▶ **Provided records**
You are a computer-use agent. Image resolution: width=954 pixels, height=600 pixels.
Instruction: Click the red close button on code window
--
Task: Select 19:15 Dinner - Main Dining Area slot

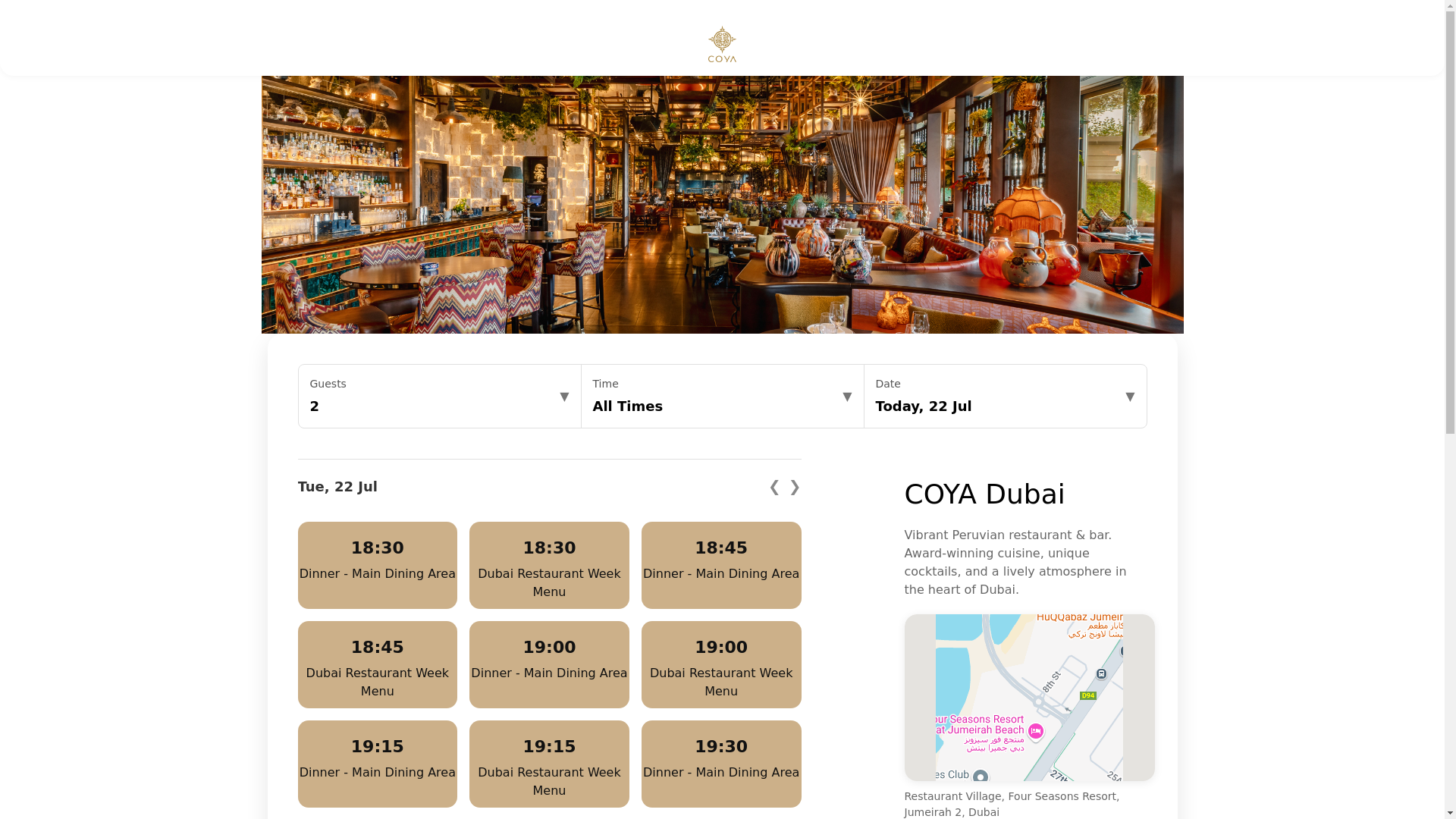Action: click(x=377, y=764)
* * *
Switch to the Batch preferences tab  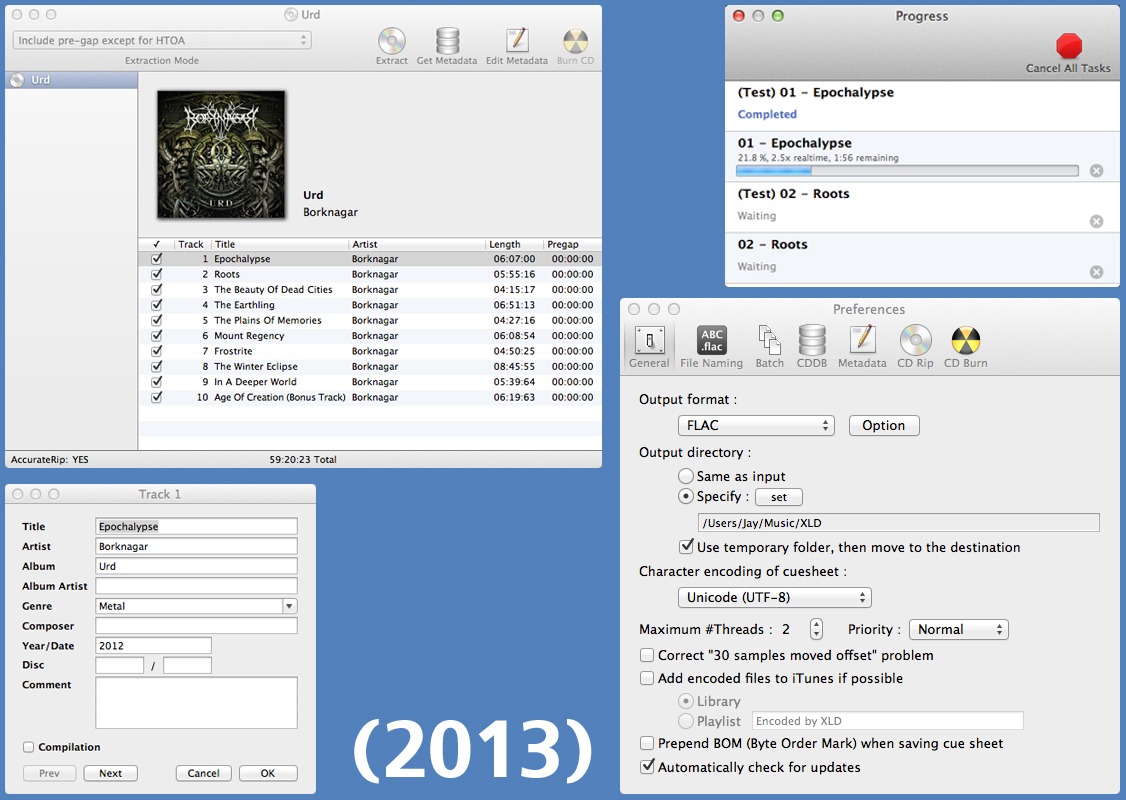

▶ **Requirement**
Reproduce exactly, and with no other material, the lines between those holding "You are a computer-use" and "Instruction: Click the", inclusive.

▶ **Exercise solution**
You are a computer-use agent. Image resolution: width=954 pixels, height=600 pixels.
Instruction: Click the red close button on code window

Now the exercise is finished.